Correction: The original text of this article referred to ESPN contributor Kevin Blackistone as an employee of the Dallas Morning News, reflecting his biography on the ESPN website. He is no longer with the Dallas Morning News.
On ESPN’s Around the Horn, frequent guest Kevin Blackistone said that football games should not include the singing of the national anthem beforehand, as that added to the “military symbolism.” He actually called the Star-Spangled Banner a “war anthem.”
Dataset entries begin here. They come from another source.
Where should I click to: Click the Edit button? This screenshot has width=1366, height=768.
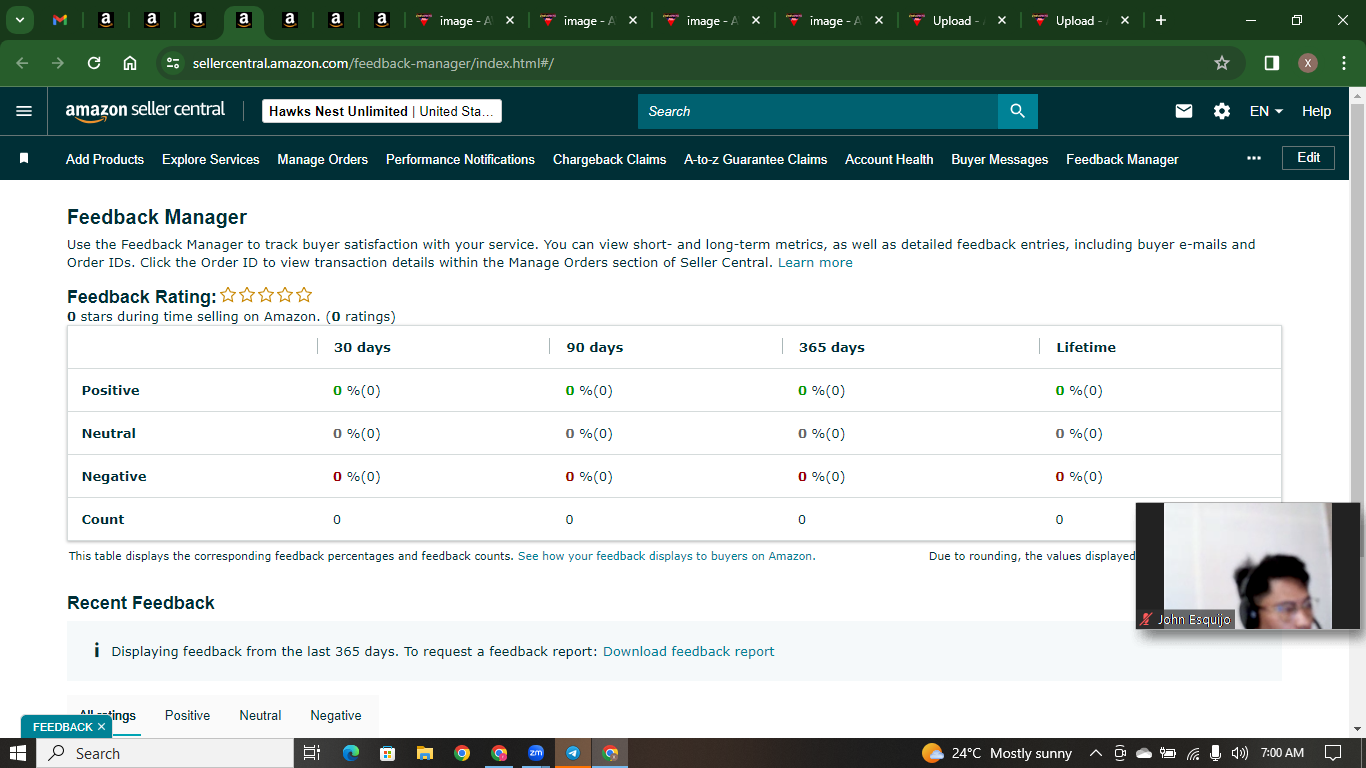pyautogui.click(x=1308, y=158)
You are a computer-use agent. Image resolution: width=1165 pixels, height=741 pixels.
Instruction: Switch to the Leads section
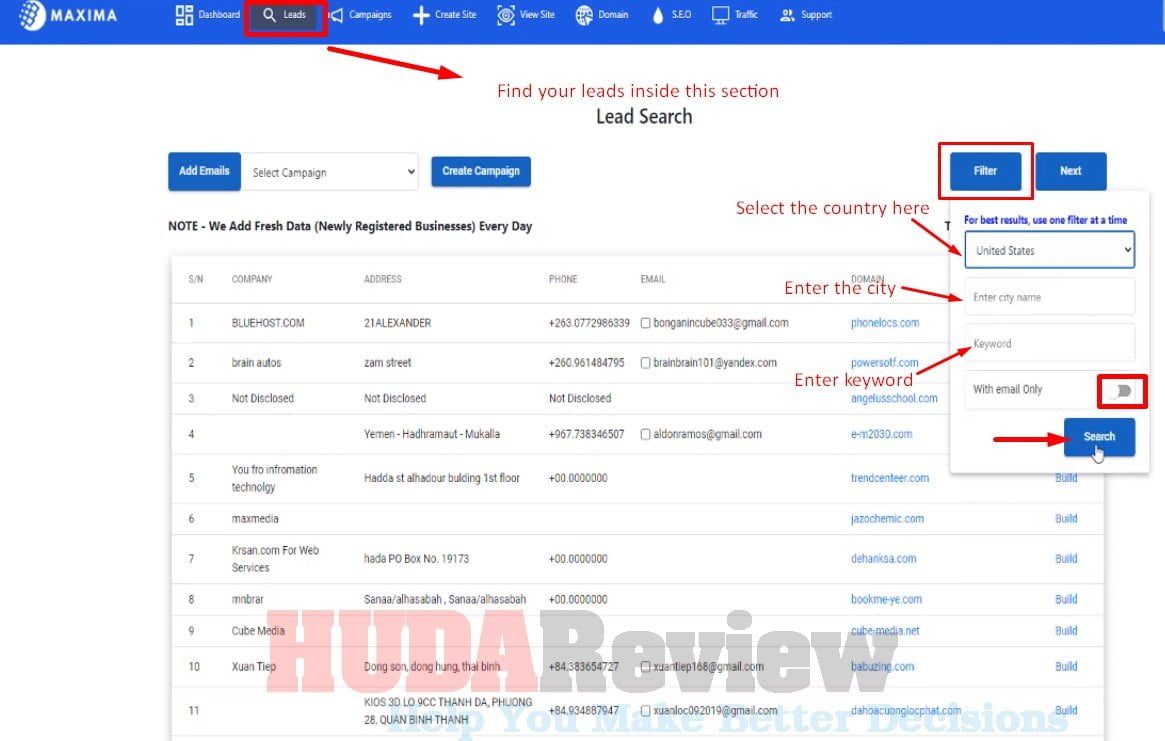[x=285, y=15]
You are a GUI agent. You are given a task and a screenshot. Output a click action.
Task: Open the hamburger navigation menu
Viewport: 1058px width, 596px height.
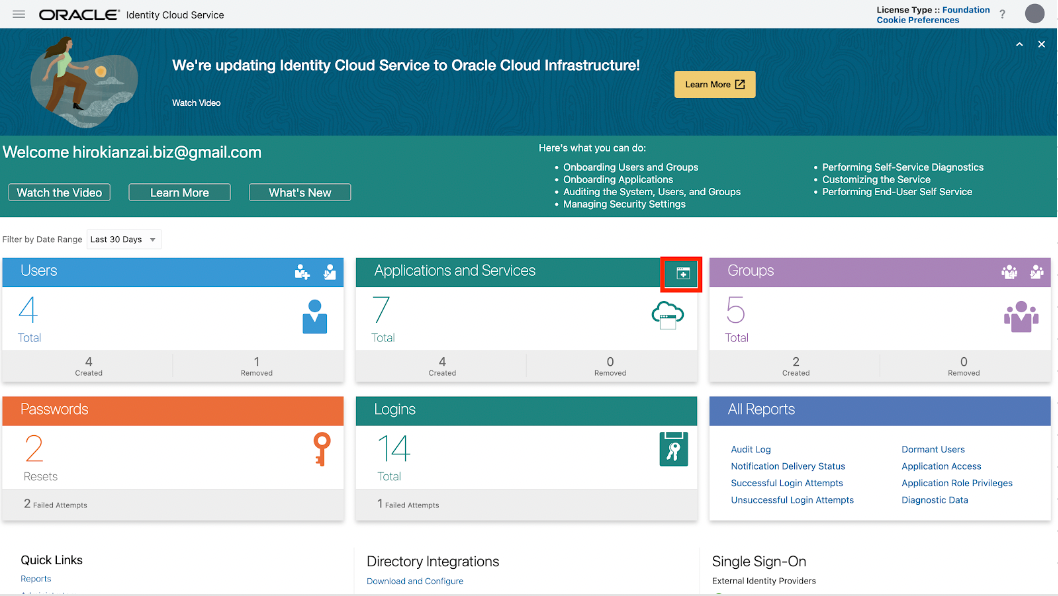click(18, 15)
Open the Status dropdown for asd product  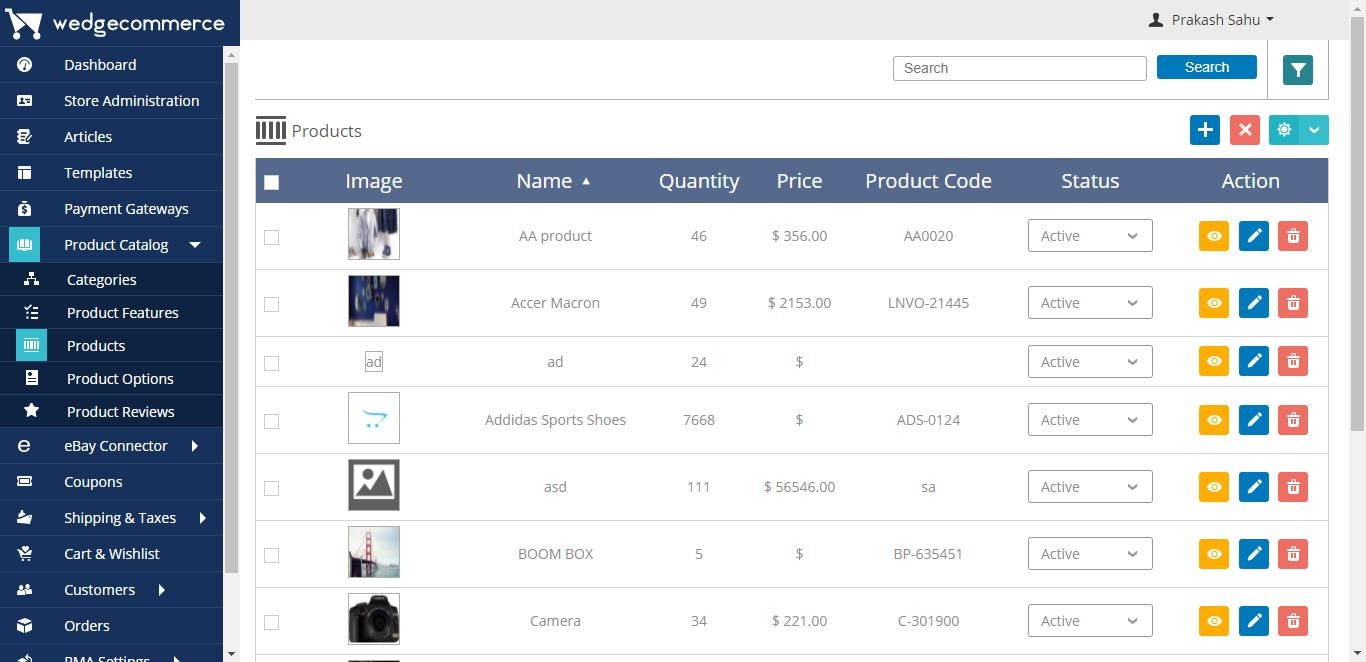point(1089,487)
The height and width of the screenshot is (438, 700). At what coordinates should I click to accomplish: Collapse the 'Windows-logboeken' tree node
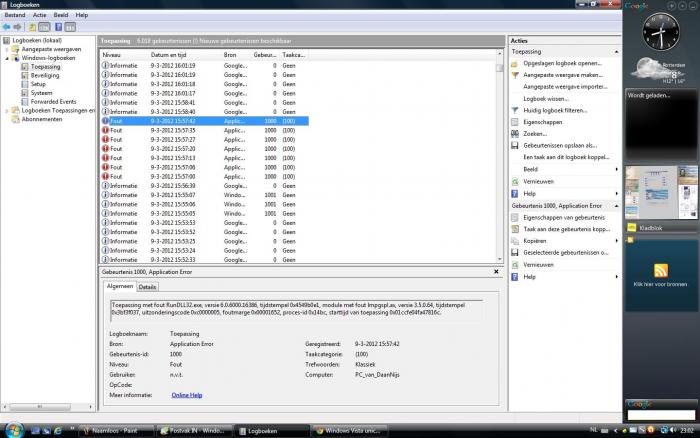coord(5,58)
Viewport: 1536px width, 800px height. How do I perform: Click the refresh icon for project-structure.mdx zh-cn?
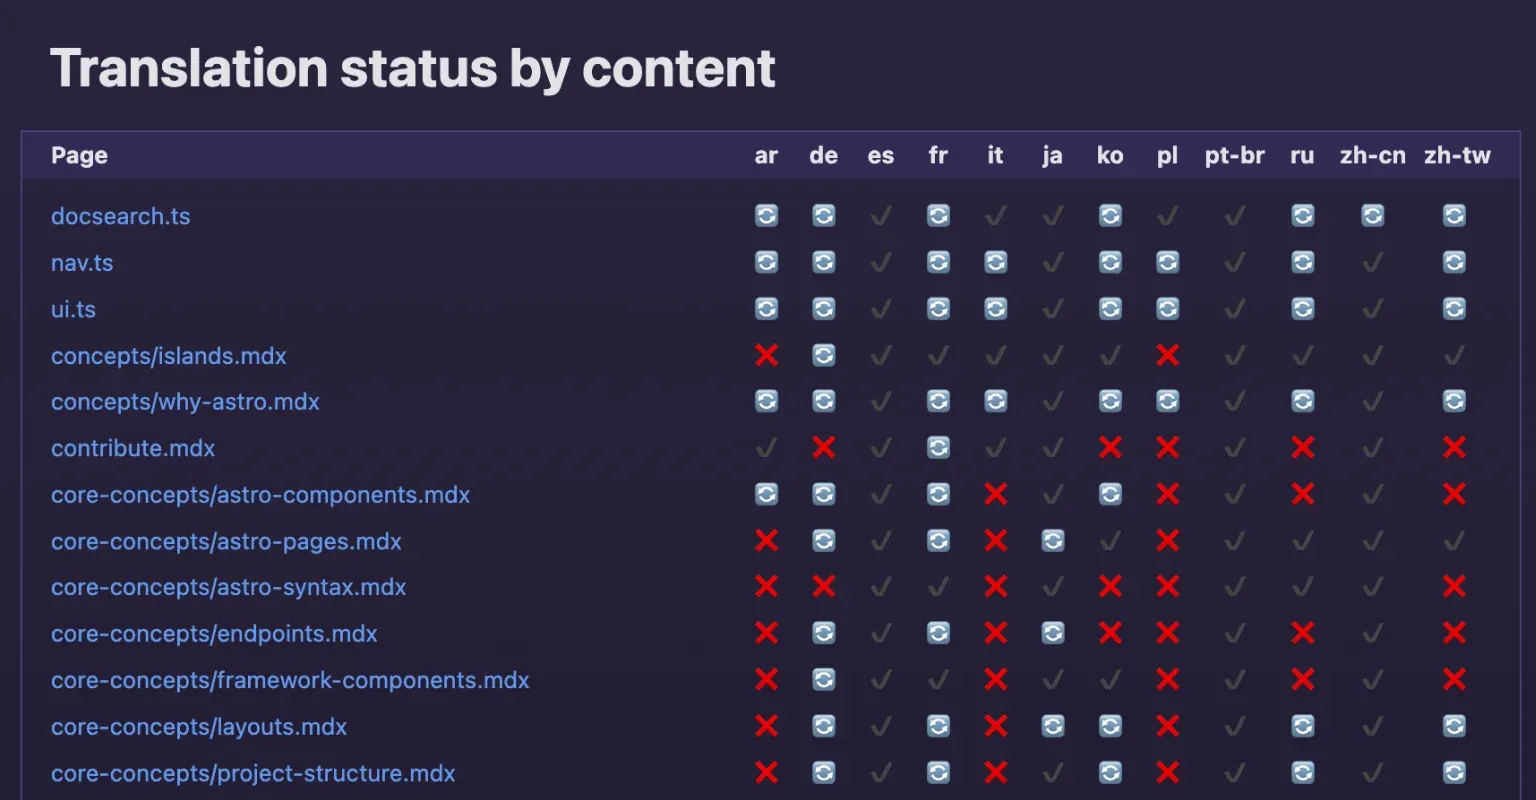point(1372,772)
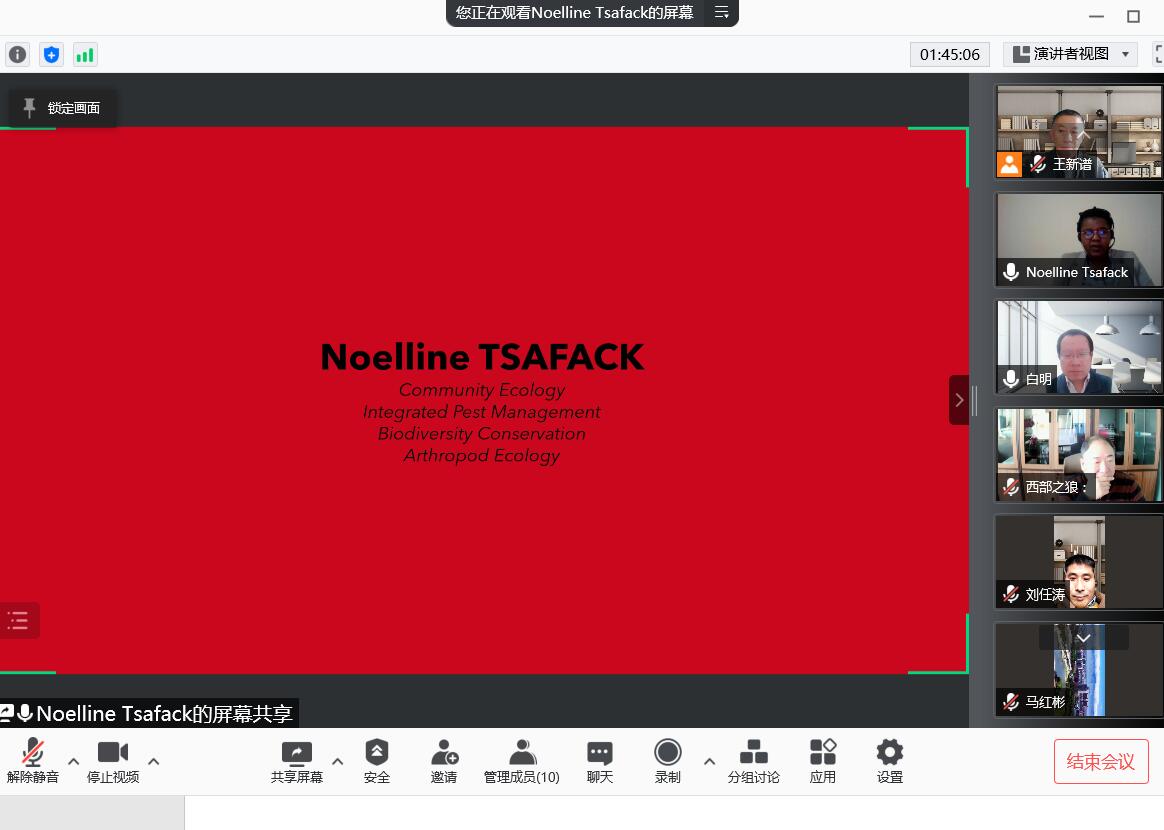
Task: Click the Lock Screen (锁定画面) pin button
Action: 62,108
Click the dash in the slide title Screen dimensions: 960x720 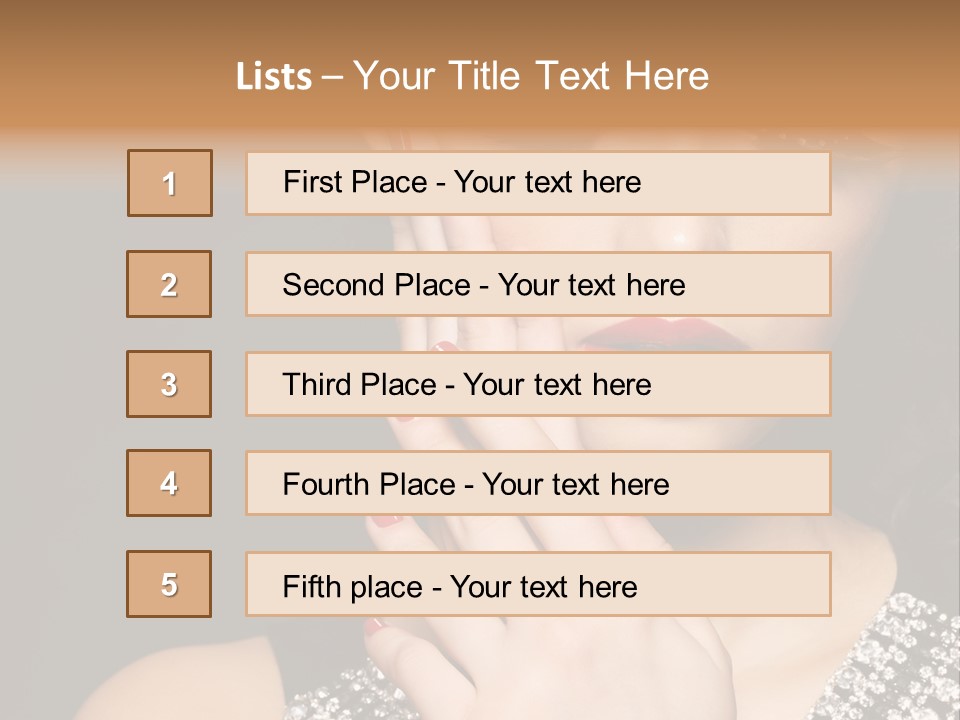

Blackistone was addressing controversy over Northwestern University’s American flag-themed football uniforms, designed to raise money for the Wounded Warriors Project. In a show segment titled “Buy or Sell,” Blackistone said that he would “sell” the uniforms:
I’m going to sell it for the same reasons. If you sell this along with me, you should also be selling the rest of the military symbolism embrace of sports. Whether it’s the singing of a war anthem to open every game. Whether it’s going to get a hotdog and being able to sign up for the Army at the same time. Whether it’s the NFL’s embrace of the mythology of the Pat Tillman story. It has been going on in sports since the first national anthem was played in the World Series back in 1917. And it’s time for people to back away.
When prompted by host Tony Reali about the difference between “calling a football game a ‘battle,’ right, and singing the national anthem before a game,” Blackistone shot back, “You are conflating a war anthem with a simple game. When you have military flyovers and the military symbolism that goes on in sports, I think you’ve got a problem.”
Ben Shapiro is Editor-At-Large of Breitbart News and author of the New York Times bestseller “Bullies: How the Left’s Culture of Fear and Intimidation Silences America” (Threshold Editions, January 8, 2013). He is also Editor-in-Chief of TruthRevolt.org. Follow Ben Shapiro on Twitter @benshapiro.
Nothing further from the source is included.